Xanthosia collina

Scientific classification
- Kingdom: Plantae
- Clade: Tracheophytes
- Clade: Angiosperms
- Clade: Eudicots
- Clade: Asterids
- Order: Apiales
- Family: Apiaceae
- Genus: Xanthosia
- Species: X. collina
- Binomial name: Xanthosia collina Keighery

= Xanthosia collina =

- Genus: Xanthosia
- Species: collina
- Authority: Keighery

Species of flowering plant

Xanthosia collina is a species of flowering plant in the family Apiaceae and is endemic to the south of Western Australia. It is a small herbaceous perennial about 6 cm high with white or pink and white flowers.

Xanthosia collina was first formally described in 1983 by Gregory John Keighery in Botanische Jahrbücher für Systematik, Pflanzengeschichte und Pflanzengeographie from specimens he collected on Mount Trio in the Stirling Range.

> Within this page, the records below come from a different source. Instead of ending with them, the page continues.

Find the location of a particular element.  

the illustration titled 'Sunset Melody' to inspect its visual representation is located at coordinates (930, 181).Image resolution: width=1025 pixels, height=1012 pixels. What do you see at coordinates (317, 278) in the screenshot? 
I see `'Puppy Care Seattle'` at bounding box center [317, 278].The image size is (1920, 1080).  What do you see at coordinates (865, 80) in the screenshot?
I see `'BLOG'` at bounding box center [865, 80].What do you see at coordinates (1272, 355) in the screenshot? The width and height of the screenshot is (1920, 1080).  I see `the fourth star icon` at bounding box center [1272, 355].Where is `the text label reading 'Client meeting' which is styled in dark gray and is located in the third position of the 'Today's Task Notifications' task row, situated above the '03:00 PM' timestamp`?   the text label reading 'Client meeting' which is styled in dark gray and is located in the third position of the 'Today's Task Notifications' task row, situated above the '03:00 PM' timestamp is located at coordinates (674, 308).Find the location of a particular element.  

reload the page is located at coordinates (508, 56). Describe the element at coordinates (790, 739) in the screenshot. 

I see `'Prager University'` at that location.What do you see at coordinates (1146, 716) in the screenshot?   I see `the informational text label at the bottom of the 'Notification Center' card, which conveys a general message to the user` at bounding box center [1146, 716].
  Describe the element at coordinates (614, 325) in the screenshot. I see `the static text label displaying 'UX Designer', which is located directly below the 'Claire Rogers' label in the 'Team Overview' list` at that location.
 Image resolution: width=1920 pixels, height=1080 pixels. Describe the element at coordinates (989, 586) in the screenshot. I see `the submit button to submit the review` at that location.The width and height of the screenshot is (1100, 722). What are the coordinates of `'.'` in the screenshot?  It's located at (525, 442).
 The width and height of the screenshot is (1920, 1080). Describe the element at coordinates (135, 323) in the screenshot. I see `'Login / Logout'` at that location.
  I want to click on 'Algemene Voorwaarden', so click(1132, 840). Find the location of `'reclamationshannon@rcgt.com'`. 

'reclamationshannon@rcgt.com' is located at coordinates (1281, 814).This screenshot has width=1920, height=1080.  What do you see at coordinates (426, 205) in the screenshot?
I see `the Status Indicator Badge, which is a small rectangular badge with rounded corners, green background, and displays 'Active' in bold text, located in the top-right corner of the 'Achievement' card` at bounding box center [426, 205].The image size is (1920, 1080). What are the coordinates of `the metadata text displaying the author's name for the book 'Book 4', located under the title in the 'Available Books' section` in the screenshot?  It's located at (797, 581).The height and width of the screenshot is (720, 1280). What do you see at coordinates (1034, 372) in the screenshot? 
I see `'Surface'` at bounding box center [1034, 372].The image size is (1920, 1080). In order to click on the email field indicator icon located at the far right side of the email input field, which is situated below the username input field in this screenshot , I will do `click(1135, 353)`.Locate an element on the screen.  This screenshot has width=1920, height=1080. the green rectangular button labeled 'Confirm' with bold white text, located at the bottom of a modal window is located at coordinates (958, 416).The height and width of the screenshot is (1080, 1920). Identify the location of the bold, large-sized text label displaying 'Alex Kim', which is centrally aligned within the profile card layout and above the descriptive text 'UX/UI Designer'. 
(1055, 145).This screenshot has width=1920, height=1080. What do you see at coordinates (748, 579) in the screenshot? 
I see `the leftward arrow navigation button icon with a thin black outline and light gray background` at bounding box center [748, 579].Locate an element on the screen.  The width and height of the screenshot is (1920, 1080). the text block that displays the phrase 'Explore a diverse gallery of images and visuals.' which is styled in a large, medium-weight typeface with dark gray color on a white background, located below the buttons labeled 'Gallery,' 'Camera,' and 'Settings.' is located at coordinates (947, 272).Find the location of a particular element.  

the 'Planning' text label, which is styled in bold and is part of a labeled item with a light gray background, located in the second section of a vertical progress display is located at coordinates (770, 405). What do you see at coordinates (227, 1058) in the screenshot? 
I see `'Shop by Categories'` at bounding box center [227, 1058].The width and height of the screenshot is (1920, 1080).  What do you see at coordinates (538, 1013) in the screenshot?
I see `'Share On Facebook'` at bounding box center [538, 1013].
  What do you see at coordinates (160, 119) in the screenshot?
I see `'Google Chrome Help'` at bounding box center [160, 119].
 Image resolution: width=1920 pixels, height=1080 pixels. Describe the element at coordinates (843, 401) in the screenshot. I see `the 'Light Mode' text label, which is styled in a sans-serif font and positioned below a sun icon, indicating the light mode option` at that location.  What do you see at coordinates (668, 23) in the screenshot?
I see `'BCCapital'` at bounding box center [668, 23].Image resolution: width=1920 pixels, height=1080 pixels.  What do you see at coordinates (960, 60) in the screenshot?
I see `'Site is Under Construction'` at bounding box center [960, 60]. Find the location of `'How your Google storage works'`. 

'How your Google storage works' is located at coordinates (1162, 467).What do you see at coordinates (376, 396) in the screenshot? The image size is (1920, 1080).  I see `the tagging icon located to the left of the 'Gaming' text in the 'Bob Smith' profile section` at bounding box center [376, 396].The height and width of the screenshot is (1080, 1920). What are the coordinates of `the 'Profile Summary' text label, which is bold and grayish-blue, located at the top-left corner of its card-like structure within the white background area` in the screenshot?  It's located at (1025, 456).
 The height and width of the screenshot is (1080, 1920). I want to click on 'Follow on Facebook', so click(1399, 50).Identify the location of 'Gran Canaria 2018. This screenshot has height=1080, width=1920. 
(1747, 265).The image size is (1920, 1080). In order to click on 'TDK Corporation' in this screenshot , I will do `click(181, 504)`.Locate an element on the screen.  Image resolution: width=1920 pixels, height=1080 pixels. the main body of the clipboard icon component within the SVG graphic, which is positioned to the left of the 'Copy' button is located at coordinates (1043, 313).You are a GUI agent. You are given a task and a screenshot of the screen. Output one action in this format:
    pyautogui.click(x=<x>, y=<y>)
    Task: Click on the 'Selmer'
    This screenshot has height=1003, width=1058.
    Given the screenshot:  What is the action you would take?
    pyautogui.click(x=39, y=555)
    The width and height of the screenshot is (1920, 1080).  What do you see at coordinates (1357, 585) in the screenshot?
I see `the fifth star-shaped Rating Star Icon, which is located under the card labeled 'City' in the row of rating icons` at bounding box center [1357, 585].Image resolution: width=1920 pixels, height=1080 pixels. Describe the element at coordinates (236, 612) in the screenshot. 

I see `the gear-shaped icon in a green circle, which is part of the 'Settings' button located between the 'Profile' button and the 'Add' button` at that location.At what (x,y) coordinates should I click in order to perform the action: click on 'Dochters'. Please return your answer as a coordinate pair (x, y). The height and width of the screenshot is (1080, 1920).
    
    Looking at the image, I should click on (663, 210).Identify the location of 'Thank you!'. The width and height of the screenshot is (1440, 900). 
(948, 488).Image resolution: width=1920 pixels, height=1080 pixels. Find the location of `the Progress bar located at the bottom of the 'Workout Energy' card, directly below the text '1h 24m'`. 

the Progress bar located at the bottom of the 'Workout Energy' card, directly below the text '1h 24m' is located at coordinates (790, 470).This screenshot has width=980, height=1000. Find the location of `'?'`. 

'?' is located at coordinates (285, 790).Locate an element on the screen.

The specific epithet (collina) means "living on hills".

This species grows in winter-west places, near swamps and on hilltops in the Esperance Plains, bioregion of southern Western Australia and is listed as "Priority Three by the Government of Western Australia Department of Biodiversity, Conservation and Attractions meaning that it is poorly known and known from only a few locations but is not under imminent threat.